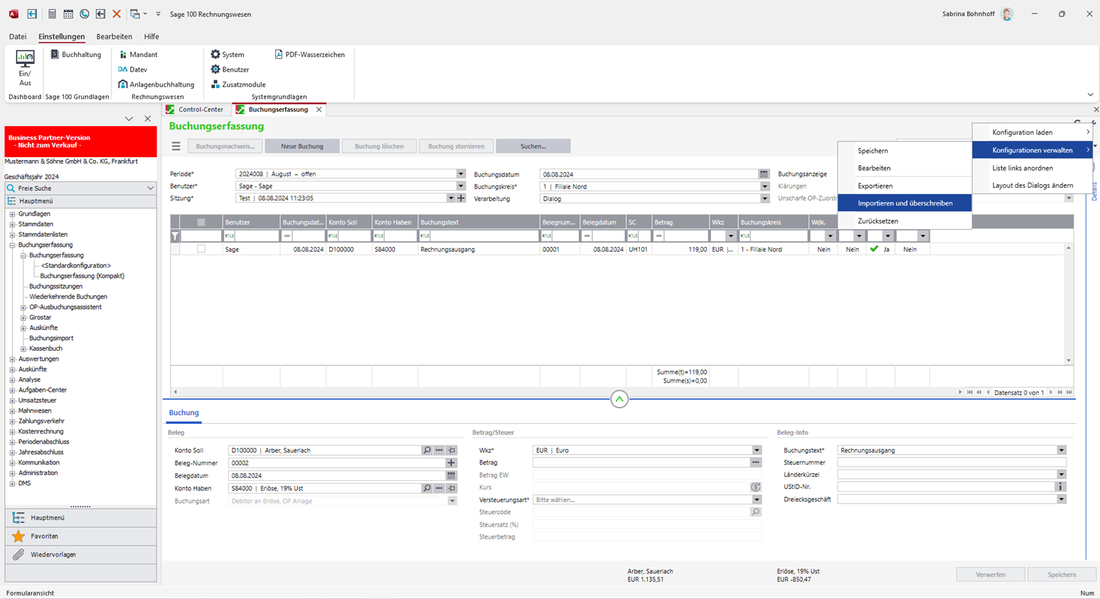Click the grid's vertical scrollbar down arrow

pos(1068,361)
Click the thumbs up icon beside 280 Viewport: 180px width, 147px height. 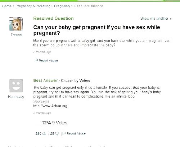[44, 133]
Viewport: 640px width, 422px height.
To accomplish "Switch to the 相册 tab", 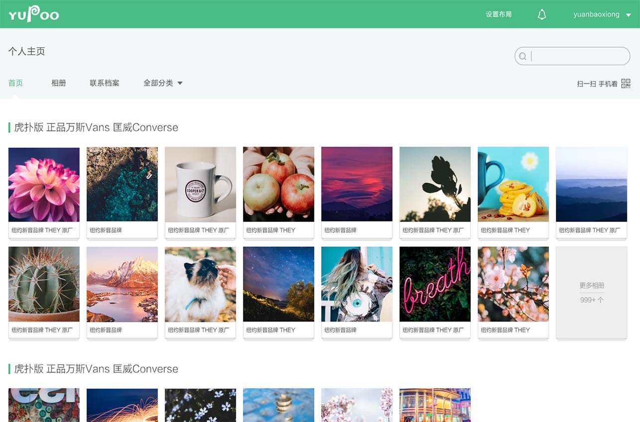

──────────

What is expected: Please retype the entries above word for word, but only from the line containing "Viewport: 640px width, 422px height." through the last line, and without the pictures.

Task result:
Viewport: 640px width, 422px height.
To accomplish "Switch to the 相册 tab", 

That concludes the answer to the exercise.